C Memset输出

Question

#include <stdio.h>
#include <string.h>

int main() {
  char* p = new char[10];
  memset(p,0,10);
  printf("%c",*p);
}

I suppose memset set every byte starting p to 0 . I'm a little surprised to see nothing at all printed out. What on earth was happening for memset ?

Answer 1

memset does set all the bytes to 0; thus, when you dereference p , you get a char with value 0 (the NUL byte), and on most systems, printing such a char produces no visible output. If you want to print the numeric value of the byte instead, use printf("%d", *p); .

Answer 2

ANS: 0 (int data) is typecasted to equivalent char (ASCII) and then copied on all 10 arrays of memory. Coincidently the equivalent of 0 (int) to char is null character `'\\0'. So, nothing is shown on the screen. Logically we can say that null is printed in screen.

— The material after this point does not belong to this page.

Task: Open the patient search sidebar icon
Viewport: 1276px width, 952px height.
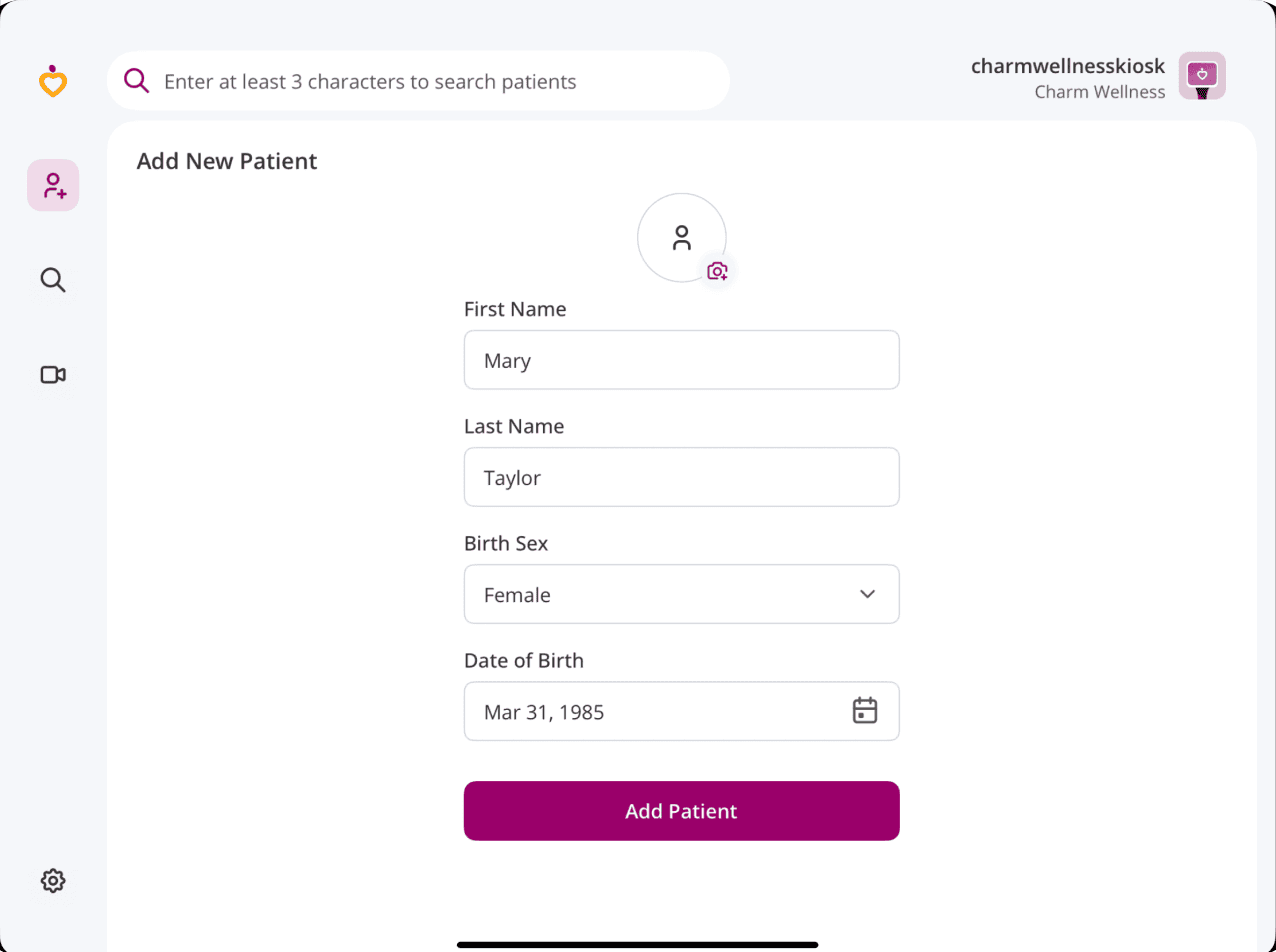Action: pos(52,280)
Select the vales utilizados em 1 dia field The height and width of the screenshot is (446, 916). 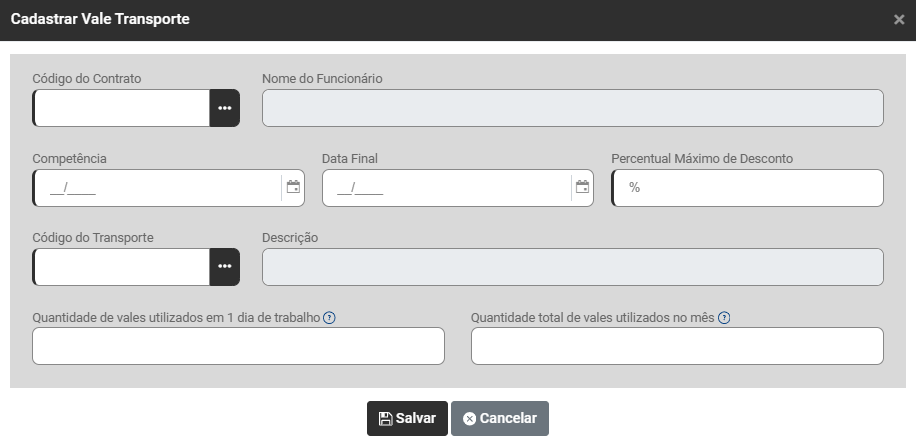click(238, 346)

{ie; (char)0 is equivalent to '\0' (null character)}

EXPLAINATION:

memset(p,0,10);

Observer the second parameter 0, which is an integer (of 2 bytes), however the memset() will have to set the 0 data in each byte array of p. How 2 byte integet can be copied on 1 byte memory space? This is not possible.

So, memset() method firstly typecast the int data to char (1 byte) and then writes the char(1 byte) to each byte of that memory array.

Note: memset() will not put any null character at the end of string. So we have to do it explicitly.